More About This Recipe

  • I am always looking for new ways to make super comforting melt-in-your-mouth ribs.

    Beef short ribs are easily my favorite type of meat from October through March (skirt steak takes over during the other months). Today’s Braised Short Ribs with Balsamic Tomato Sauce recipe is full of the deep dark flavors that pair with short ribs so well: Balsamic, Parmesan, and tomatoes.

    I think short ribs are so pretty! Jus’ sayin’.

    Brown the ribs pretty well on all sides.

    Next, in go the veggies, followed by balsamic.

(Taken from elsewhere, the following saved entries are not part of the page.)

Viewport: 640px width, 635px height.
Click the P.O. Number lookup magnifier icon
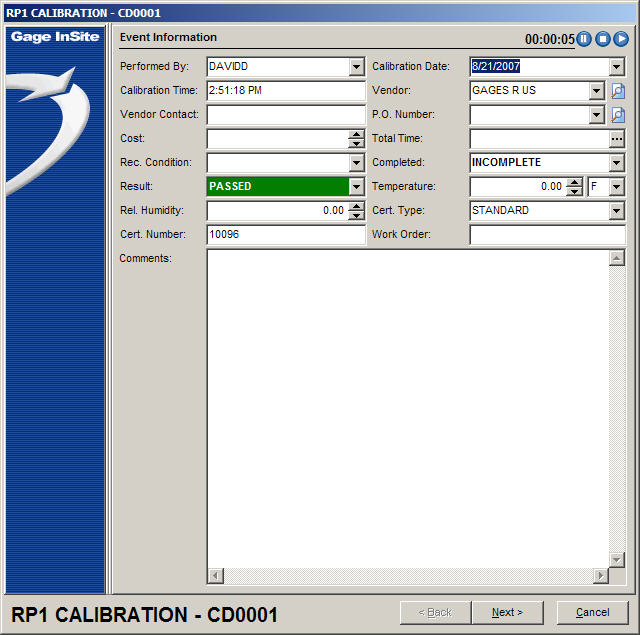tap(617, 115)
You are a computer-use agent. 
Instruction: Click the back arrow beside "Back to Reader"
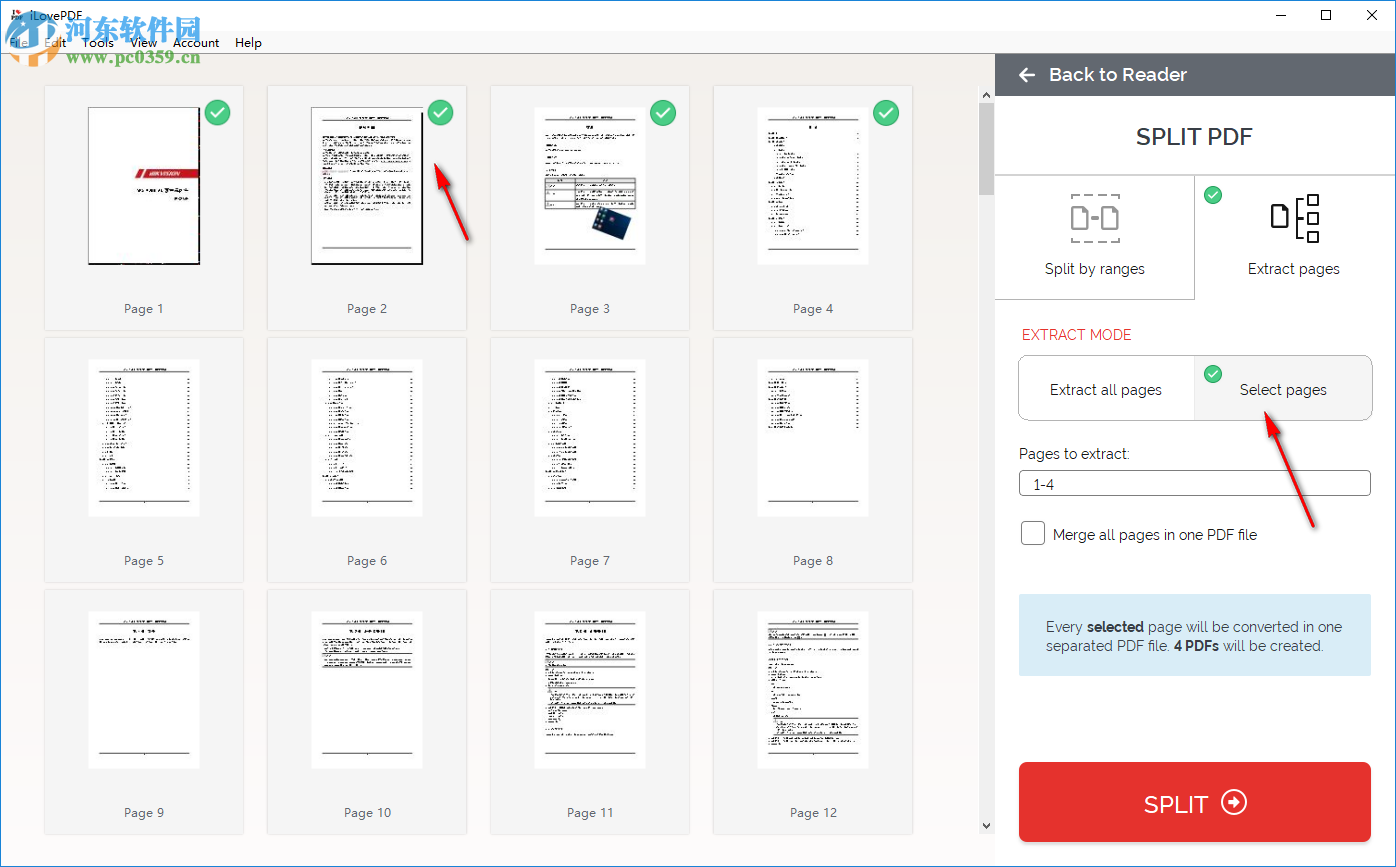[x=1027, y=74]
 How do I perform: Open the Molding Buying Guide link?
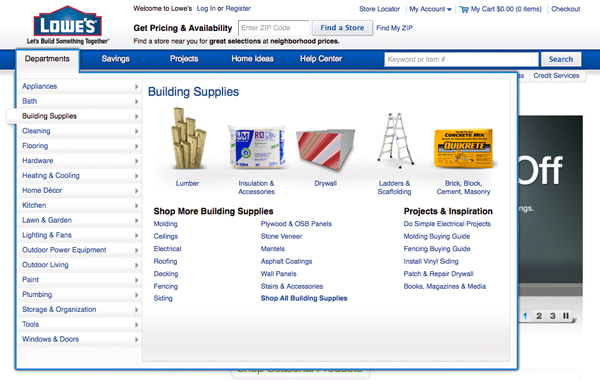tap(437, 236)
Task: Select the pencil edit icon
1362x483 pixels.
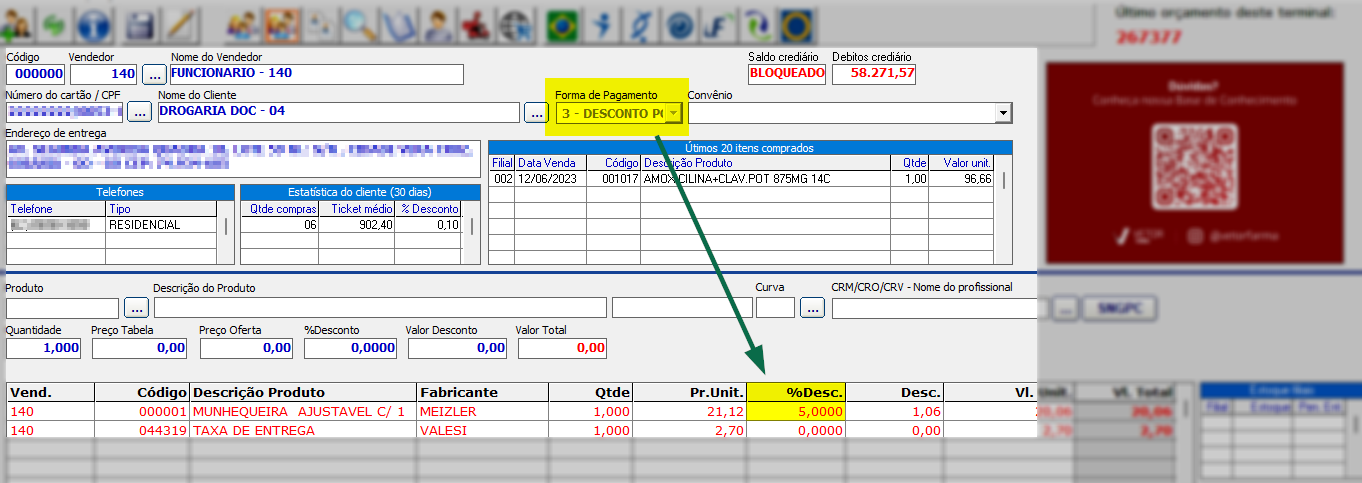Action: click(180, 22)
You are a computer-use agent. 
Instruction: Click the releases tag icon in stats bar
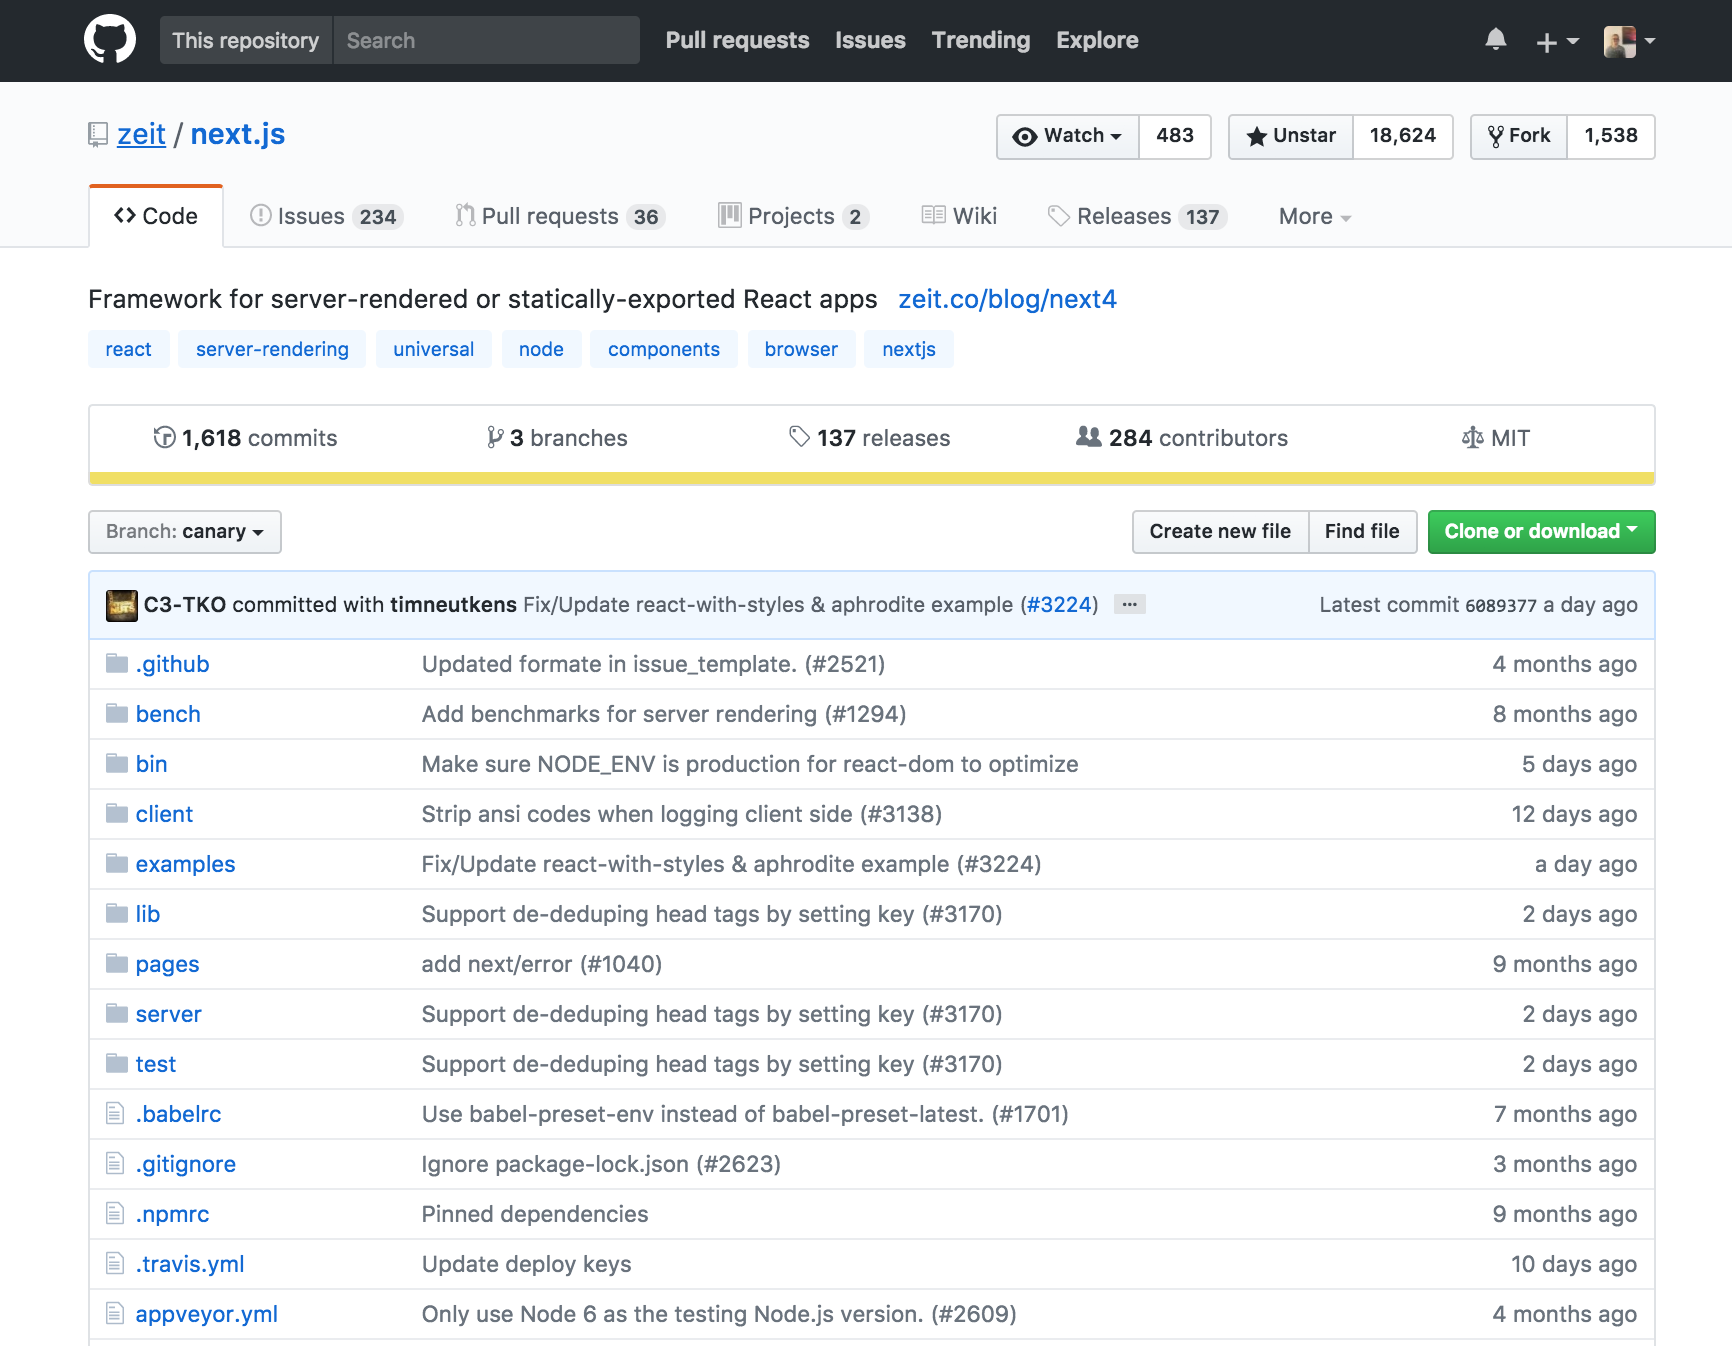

    Nestle the ribs into the cooking liquid, all cozy-like.

    The ingredients for the tomato sauce.

    Three hours later, the ribs look a bit different.

    This meal was comfort on a plate. The potatoes were creamy and spiked with thyme and were the perfect contrast to the tomato sauce.

    Dan Whalen hasn't eaten a tenderloin in over 3 years. He has been blogging for about the same amount of time at The Food In My Beard; check Dan's Tablespoon profile often to try his recipes with creative international spins!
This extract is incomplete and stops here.